Reading text ->
===============

We call light to the electromagnetic radiation (EMR) band between approximately 300 and 700nm (nanometers) of wavelength: the visible spectrum. When the light comes to our eyes, it has a given mix with relative power for each wavelength in the visible spectrum. When the EMR mix has a dominant power presence of waves close to 450 nm we call it blue, when the dominant waves are close to 515 nm we call it green, and so on with each color we can see.
The RGB way of representing a color as a mixture of red, green and blue values is one of many existing color models. A color model defines a way to uniquely represent a color through the use of numbers. As analogy let's think about how to represent a position in a plane. For example, there are the Cartesian and the Polar coordinate systems: both are models to uniquely specify the position of a point in a plane by the use of numbers. In the same sense, there are many models to represent colors, all of them requires three values to represent a color. For example there are the XYZ, xyY, Lab, Luv and CMY color models, and the RGB is just another color model.
Some color models use absolute coordinates to specify a color, in the sense the coordinates in the model are enough —without any additional information— to uniquely specify a color. However, other color models use relative coordinates: they specify colors as the mix of other (primary) colors (e.g. RGB —Red, Green, Blue— and CMY —Cyan, Magenta, Yellow— color models). Because of that, those relative color coordinates do not uniquely specify a color, their exact meaning depends on the absolute color of the primaries —additional information!—. To get the absolute coordinates from the relative ones, we need the absolute coordinates of the primaries.
The names of all the aforementioned color models are acronyms of the three values used for the color representation: Obviously, three coordinates (or three degrees of freedom) are enough to uniquely specify any color. The CMYK color model, which uses coordinates relative to cyan, magenta, yellow and black, has 4 color components just for practical reasons: printing with the addition of black tint has practical printing advantages than using just the primaries of the CMY model (without the K), which however, is enough to unambiguously specify the same colors (assuming the same primaries).

===============

Data below ->
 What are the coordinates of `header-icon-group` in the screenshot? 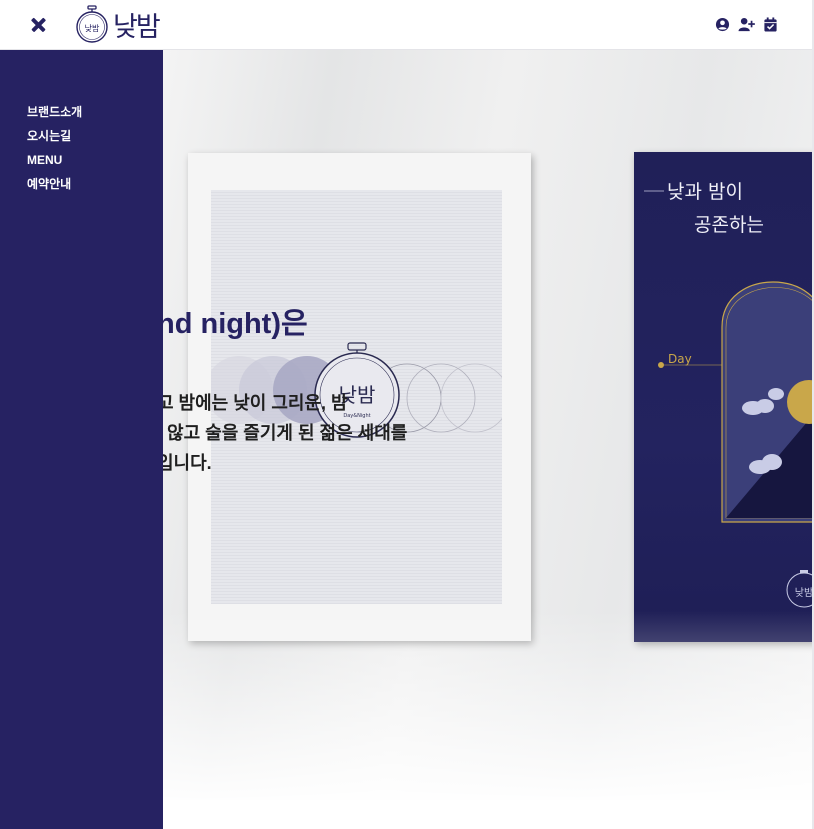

===============

In the color models text, can you give the stretch from "The names of" through "the same primaries)." again, with "black" swapped out for "key"?

The names of all the aforementioned color models are acronyms of the three values used for the color representation: Obviously, three coordinates (or three degrees of freedom) are enough to uniquely specify any color. The CMYK color model, which uses coordinates relative to cyan, magenta, yellow and key, has 4 color components just for practical reasons: printing with the addition of key tint has practical printing advantages than using just the primaries of the CMY model (without the K), which however, is enough to unambiguously specify the same colors (assuming the same primaries).